++++ DOCUMENT

Après la commission des Lois, de la Décentralisation, du Travail et des Droits humains, l’Assemblée nationale a examiné la proposition de loi portant interprétation de la loi d’amnistie. Initiateur de la loi interprétative, Amadou Bâ a indiqué, lors des travaux en commission que « le champ d’application de la loi d’amnistie était restreint aux seules infractions qui répondaient à une motivation politique ou à celles commises en lien avec l’exercice d’une liberté politique. La volonté du législateur n’a jamais été de laisser impunies des infractions de droit commun, sans aucun lien avec une motivation politique ». Aussi, poursuit-il, la loi d’amnistie n’a pas entendu exclure de son champ d’application la prise en charge des droits des victimes par le biais d’une indemnisation juste et équitable, indépendamment de la possibilité d’une mise en jeu de la contrainte par corps ».

« Aïssata TALL Sall avait, en commission, indiqué que les actes de tortures ou de traitements dégradants sont bannis et exclus du champ d’application, mais… »

++++++++
++++ MATÉRIEL FOURNI

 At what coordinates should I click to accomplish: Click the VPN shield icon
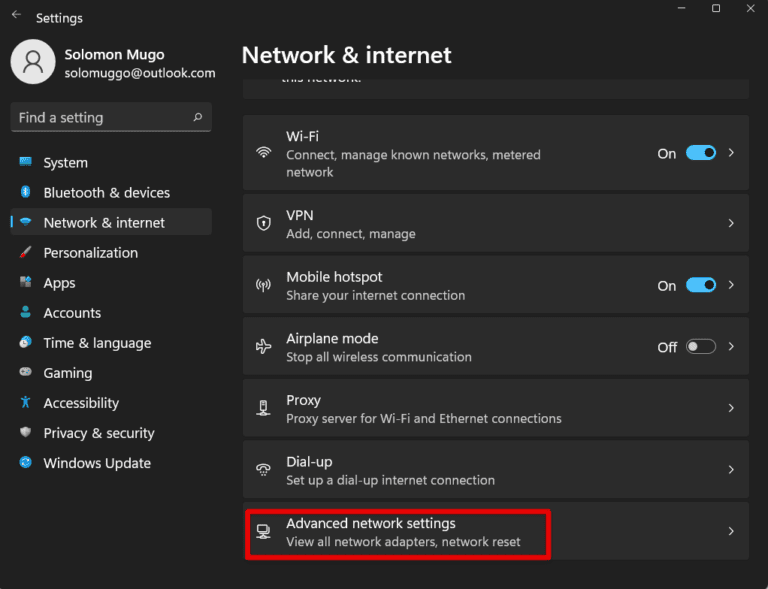click(x=264, y=223)
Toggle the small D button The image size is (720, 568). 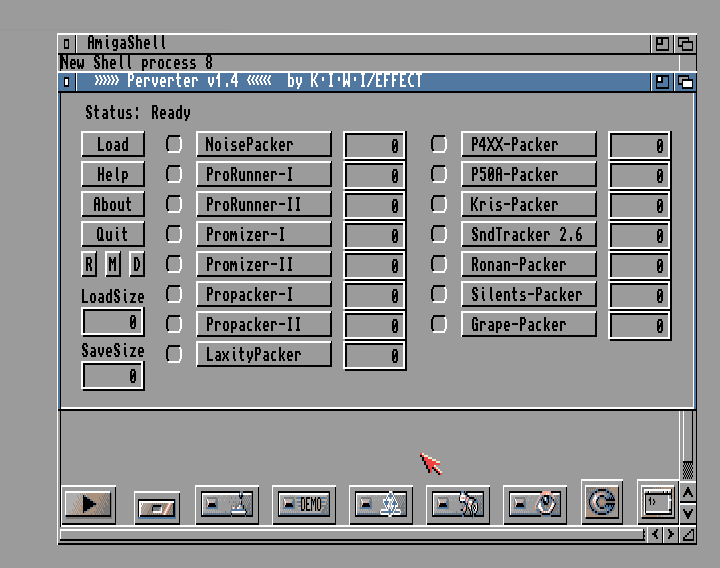tap(136, 264)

++++++++

SÉRIE D'EXERCICES:
1 - D'après le document, qui est à l'origine de la loi interprétative ?
2 - Relevez tous les domaines qui figurent dans l'intitulé de la commission citée dans le document.

CORRIGÉ DES EXERCICES:
1 - Amadou Bâ.

2 - Les Lois, la Décentralisation, le Travail, les Droits humains.